Now that the elections are over and the Central Election Commission (CEC) has published the official results, we have a much clearer idea of how the new mandate of the Kosovo Assembly will shape up.

The two previous opposition parties, Vetëvendosje (LVV) and LDK, have won and — for now — look set to have a majority of seats in the Assembly, although with appeals and legal battles continuing, final confirmation of the final parliamentary arithmetic will have to wait.

But with the official results also including the list of newly elected deputies, another piece of the jigsaw is in place. And closer inspection throws up plenty of further insight into the direction of each party’s travel as well as some interesting facts.

So, who are the newly elected deputies and who are the former deputies who failed to be elected this time? Which party’s women deputies were all elected without the help of the gender quota? 

Who is the new record-holder for the number of votes received and who did they overtake? Who is the second most voted-for person in the history of Kosovo elections? Which candidates individually got more votes than previously governing parties combined? 

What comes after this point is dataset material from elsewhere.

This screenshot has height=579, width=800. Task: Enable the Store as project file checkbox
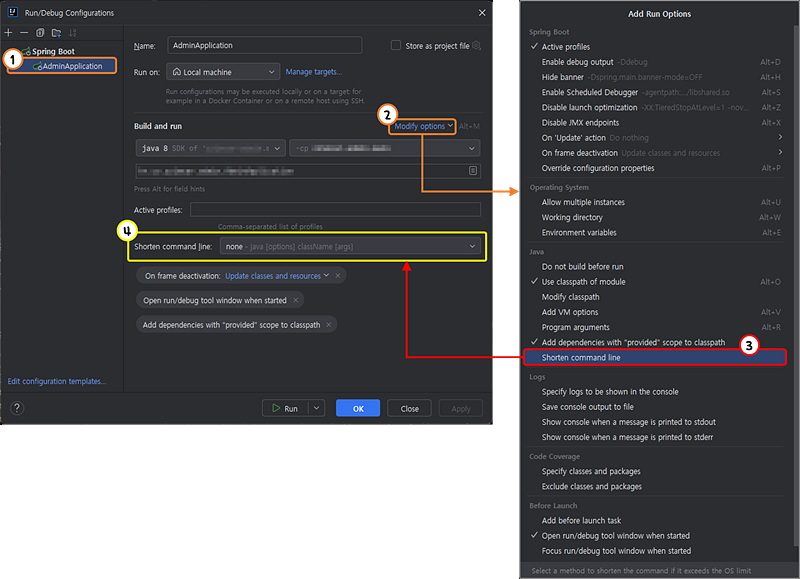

And what can these elections tell us about the potential race for the capital in the 2021 local elections?

What do the numbers say?

Albin Kurti, head of LVV and the candidate who is most likely to be the next prime minister of Kosovo, experienced a double triumph. Not only did he lead his party to its first victory, but he also set a new record for personal votes, with 183,868 in total. 

As such, he broke the record of the current president, Hashim Thaçi, who won 166,422 votes when he ran for prime minister in 2014 as part of PDK. LDK prime ministerial candidate Vjosa Osmani’s 176,000 personal votes also saw her overtake Thaçi’s previous record.

LVV was close to breaking another record. Glauk Konjufca, who was number two on the party’s list of deputy candidates, was the second-listed candidate with the most votes — 72,755 — just short of Fatmir Limaj’s record of 75,689 votes that he set in 2010 when he ran as a PDK candidate. Konjufca did win almost double the votes that were received by the pre-election coalition comprised of Nisma and its coalition partners.

Defying her many doubters, Vjosa Osmani came out as the prime ministerial candidate with the most support from voters of her party.

LVV’s Albulena Haxhiu won 46,861 votes, about 15 times more than in 2010 when she was elected after running for the first time. Haxhiu was the third-most voted LVV candidate, but she secured more votes than all the second-most voted candidates from the other parties in parliament.

Another important statistic is the percentage of votes for prime minister candidates in relation to the total number of votes for each respective party. 

Defying her many doubters, Vjosa Osmani came out as the prime ministerial candidate with the most support from voters of her party, securing personal support from 85% of the LDK electorate. Albin Kurti won support from 83% of LVV’s electorate, while Kadri Veseli won 82% of PDK’s.

Ramush Haradinaj picked up 78% of the vote share of the AAK-PSD electorate, meaning that he was the leader with the least support from voters of his own party list. This means that almost one in four AAK voters decided not to vote for the prime ministerial candidate.

However, the fact that the whole campaign was focused on speeches given by prime minister candidates and controversies between them, as well as the fact that each Albanian political leader received at least three-quarters of the support of their respective parties’ electorate, is a testament to the ongoing dependency of political parties on their leadership figures.

‘The old is crumbling down — the times are changing…’

In his masterpiece “Wilhelm Tell,” the great German poet Friedrich Schiller wrote this famous verse. Similarly, a great Albanian poet, Migjeni, wrote the following: “We, the sons of the new age, leaving the old to its ‘sanctity.’”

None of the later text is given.